▶ Entries supplied

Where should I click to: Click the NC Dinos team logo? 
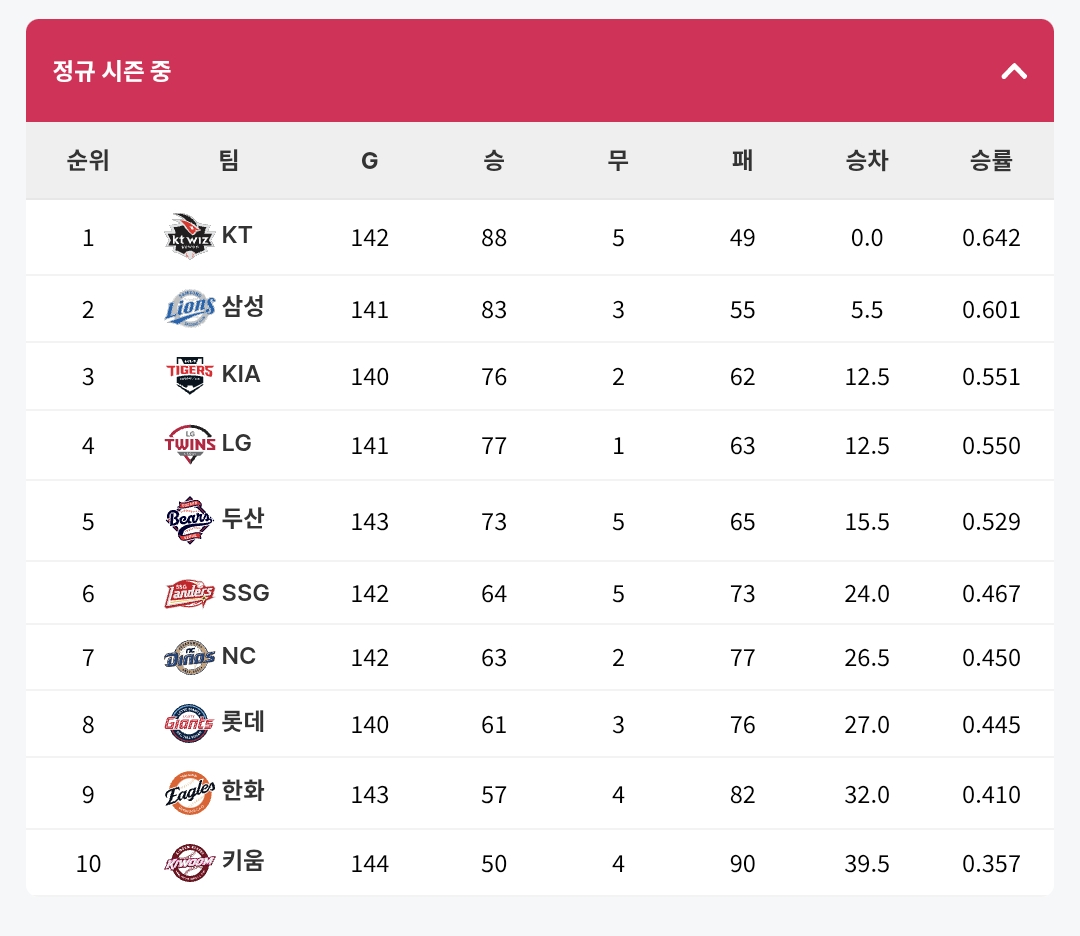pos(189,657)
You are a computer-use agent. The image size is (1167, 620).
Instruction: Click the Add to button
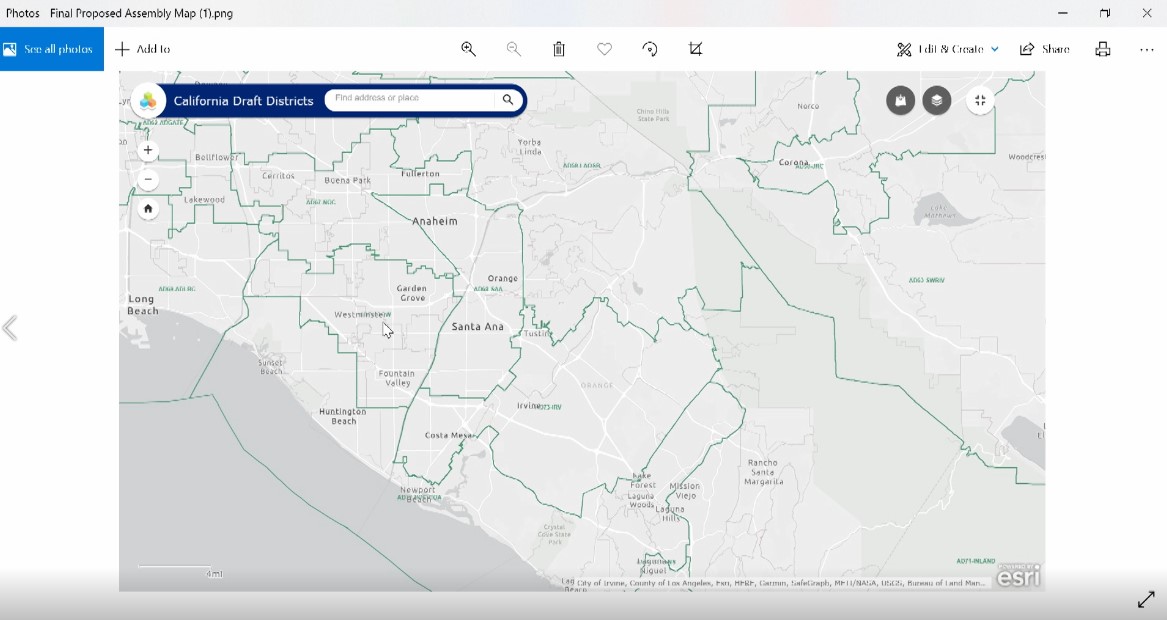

...

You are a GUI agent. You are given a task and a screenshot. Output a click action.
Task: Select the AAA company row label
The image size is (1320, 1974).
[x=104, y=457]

▶ Exercise
Would you please repeat only the lines above, beginning at the one that has "Where should I" and stopping after the one that has "Instruction: Click the Add to button", exactly and with no pictures?

▶ Answer box
Where should I click to: Click the NC Dinos team logo? 
pos(189,657)
You are a computer-use agent. The image size is (1167, 620).
Instruction: Click the Add to button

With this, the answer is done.